In the records below, one line contains "[TechGames] (146, 70)". Print that line and every line after it exactly, down to the final one.

--------------------------------

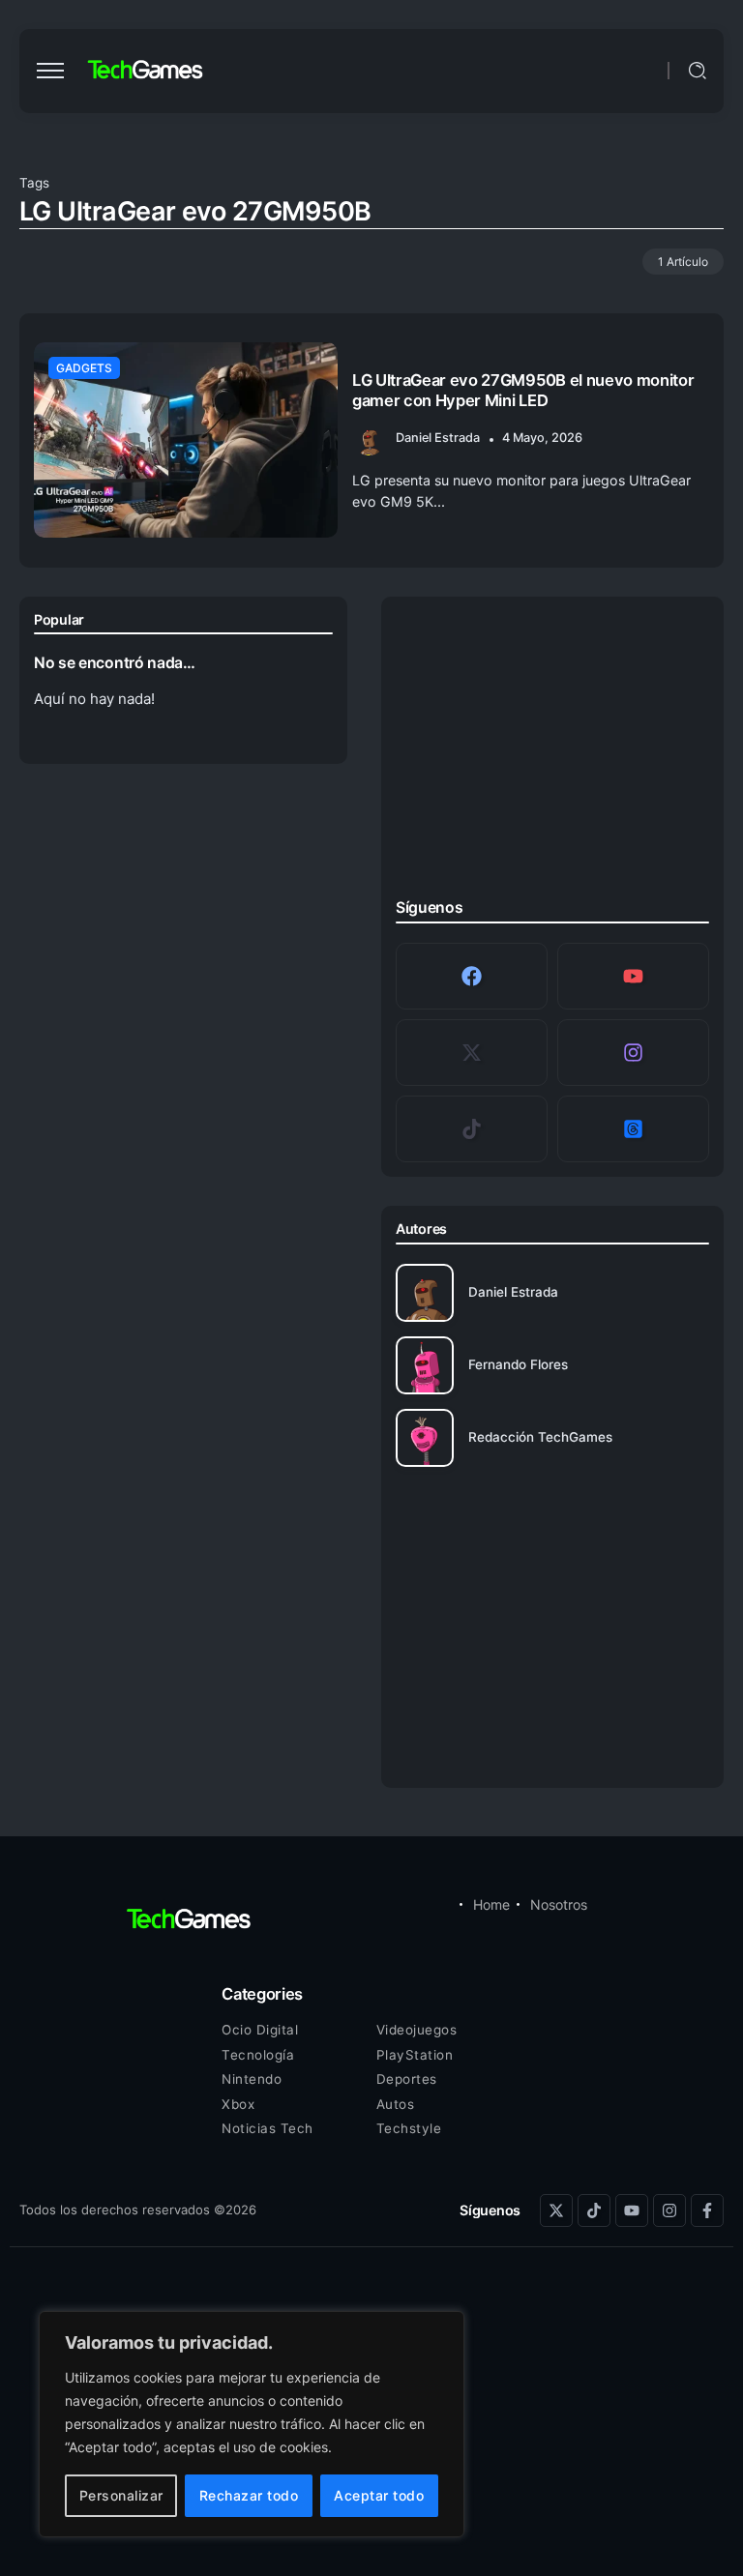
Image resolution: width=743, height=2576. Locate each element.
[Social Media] (472, 976)
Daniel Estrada (438, 437)
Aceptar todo (379, 2495)
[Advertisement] (552, 752)
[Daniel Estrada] (552, 1293)
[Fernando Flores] (552, 1365)
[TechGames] (146, 70)
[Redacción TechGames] (552, 1438)
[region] (251, 2424)
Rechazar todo (249, 2495)
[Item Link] (186, 440)
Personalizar (121, 2495)
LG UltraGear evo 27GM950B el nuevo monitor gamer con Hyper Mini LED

--------------------------------

### EXERCISE OUTPUT
[TechGames] (146, 70)
[Redacción TechGames] (552, 1438)
[region] (251, 2424)
Rechazar todo (249, 2495)
[Item Link] (186, 440)
Personalizar (121, 2495)
LG UltraGear evo 27GM950B el nuevo monitor gamer con Hyper Mini LED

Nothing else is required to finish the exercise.